Como resposta, o presidente, em pronunciamento espantosamente desconexo, fez várias acusações contra Sérgio Moro – inclusive a de que exigiu uma vaga no Supremo Tribunal Federal e a de que trabalha para vê-lo fora da Presidência – e também colocou em dúvida o trabalho da PF. Em sua glossolalia, contudo, foi incapaz de explicar a essência da denúncia de Moro, a de que tinha interesse em fazer da PF sua polícia particular.

Trata-se de comportamento intolerável, que pode dar as condições para a abertura de um processo de impeachment contra Bolsonaro – a Procuradoria-Geral da República já pediu ao Supremo a abertura de investigação sobre a acusação de Sérgio Moro.

Não se pode aceitar como natural que o presidente queira manipular a Polícia Federal, especialmente considerando-se que há investigações em andamento que interessam ao clã Bolsonaro.
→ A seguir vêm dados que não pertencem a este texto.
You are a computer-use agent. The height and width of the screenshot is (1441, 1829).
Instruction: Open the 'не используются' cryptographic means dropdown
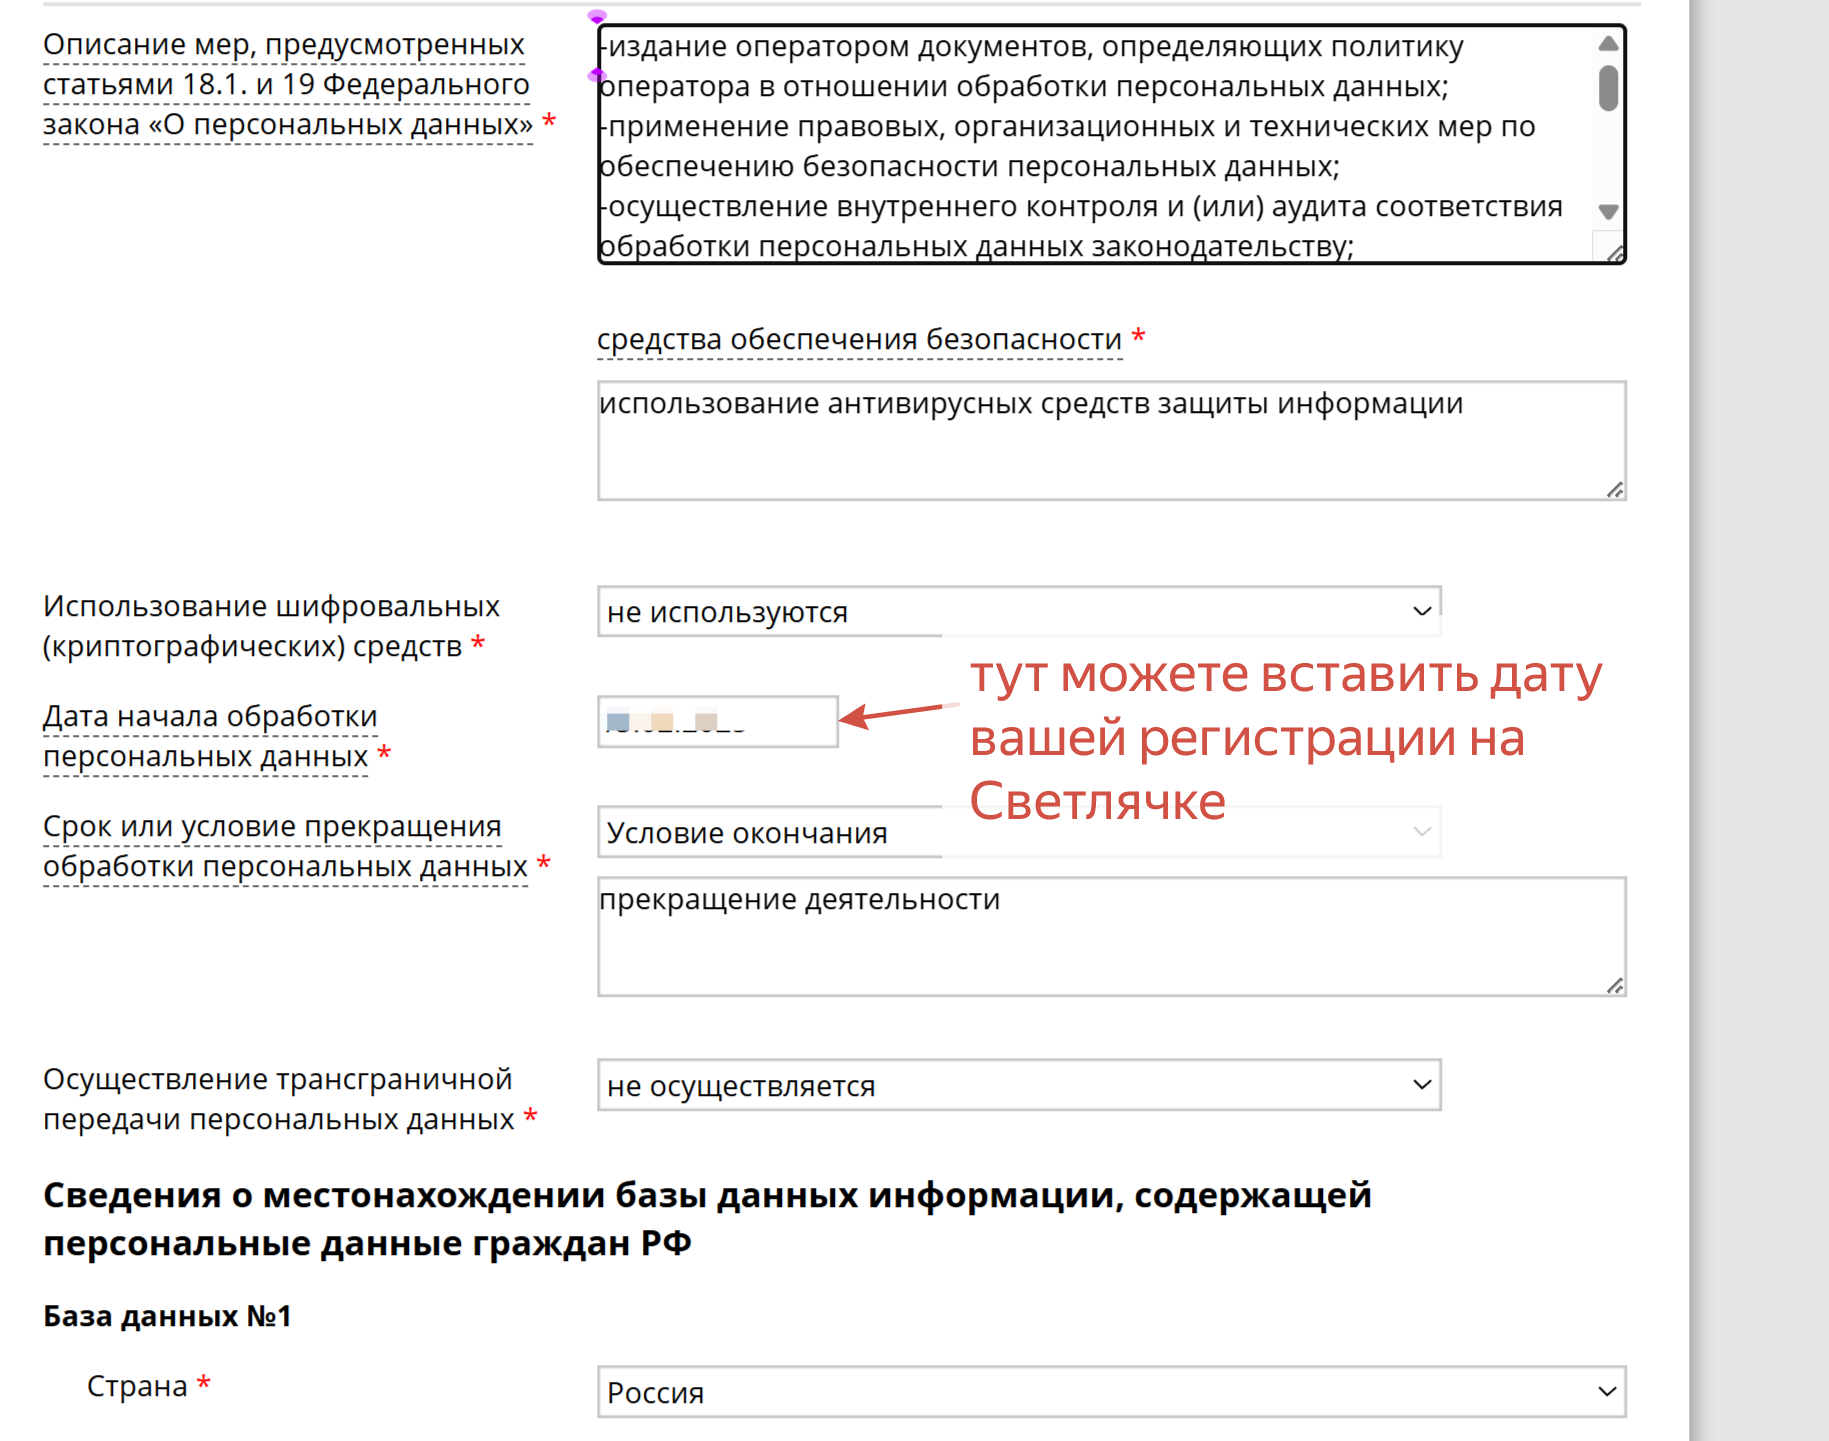1018,611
Se comprovadas as denúncias, o presidente pode ser acusado de crimes de responsabilidade, prevaricação e advocacia administrativa, entre outros.

As vozes responsáveis do País, inclusive de dentro do governo, têm a obrigação de manifestar seu total repúdio ao presidente Bolsonaro, deixando claro que os limites da lei e da decência há muito foram ultrapassados. “É hora de falar”, disse o ex-presidente Fernando Henrique Cardoso, resumindo a urgência. “O presidente está cavando sua fossa. Que renuncie antes de ser renunciado. Poupe-nos de, além do coronavírus, termos um longo processo de impeachment. Que assuma logo o vice para voltarmos ao foco: saúde e emprego. Menos instabilidade, mais ação pelo Brasil.”